In the post on church membership:
1. Which Bible passage is the church membership sermon based on?
2. Church membership does not save, but what does it reflect?
3. Which verse does the post cite for bearing one another's burdens?

======== Document ========

Core Beliefs of MCC

Teaching Tuesday: What Are We Doing Here? - Church Membership

Series: What Are We Doing Here?
Sermon: Church Membership - Ephesians 3:1-13 (2.2.25)

The vast majority of churches today and throughout history have practiced some version of church membership. Formally committing to a local gathering of God’s global family is an important aspect in the discipleship journey.

By joining a church, we commit to other redeemed sinners and show the world that Christ has indeed reconciled us both to God and to each other. It’s not enough to merely have Christian friends with whom we occasionally gather - friends we pick and choose according to our own tastes. What truly displays the gospel is when we commit to love and care for a group of people that includes folks utterly unlike us. We display the gospel when we gather each week to serve people who sometimes share only one thing in common with us: Jesus.

The Apostle Paul in his letters to the brand new church in the years after Jesus’s life and personal ministry emphasized the familial nature of the community of believers. Though they came from a variety of racial, ethnic, socioeconomic, and cultural backgrounds, Paul said the church is a family because its members share the most important core identifying characteristic: they believed in and followed the crucified and risen Messiah Jesus.

...so in Christ,” Paul writes in Romans 12:5, “we, though many, form one body, and each member belongs to all the others.

And in Ephesians 2:19, he says “...you are members of God’s very own family...and you belong in God’s household with every other Christian.
 
The example set for us by the New Testament Christians is that faith was always practiced in group settings, together in communities centered around the truth and grace of the gospel. The New Testament knows nothing of rogue believers who are saved and committed to Christ but remain uncommitted to the people of Christ. When we commit to the Jesus-filled life, we agree to prioritize this core characteristic over our other identities and personal preferences.  

Though we may sometimes be tempted, this means we cannot live out our faith alone. We must do it together, in a church family; rejoicing with those who rejoice and mourning with those who mourn (Romans 12:15), bearing one another’s burdens (Galatians 6:2), encouraging one another (1 Thessalonians 5:11) toward love and good deeds (Hebrews 10:24), devoted to one another (Romans 12:10).

A survey of the New Testament reveals quickly that the Christian life is not merely about affirming the right doctrines or about pursuing individual, isolated virtues. Instead, scripture consistently shows that the Christian life revolves around the local church - a structured community.

In short, to be a Christian is to belong to a church. Church membership is how the world knows who represents Jesus. Church membership does not save, but it does reflect salvation.

So, all of that is well and good, but is there biblical support for church membership? I think so, and I think the argument for it can be summed up with these points:

  1. Christians possess a special power and corporate identity when formally assembled.

======== Material shown ========

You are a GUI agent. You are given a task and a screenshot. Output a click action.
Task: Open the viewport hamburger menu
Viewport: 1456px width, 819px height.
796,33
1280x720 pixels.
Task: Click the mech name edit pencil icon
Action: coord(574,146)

========

• **Solution for this problem**
1. Ephesians 3:1-13
2. Salvation
3. Galatians 6:2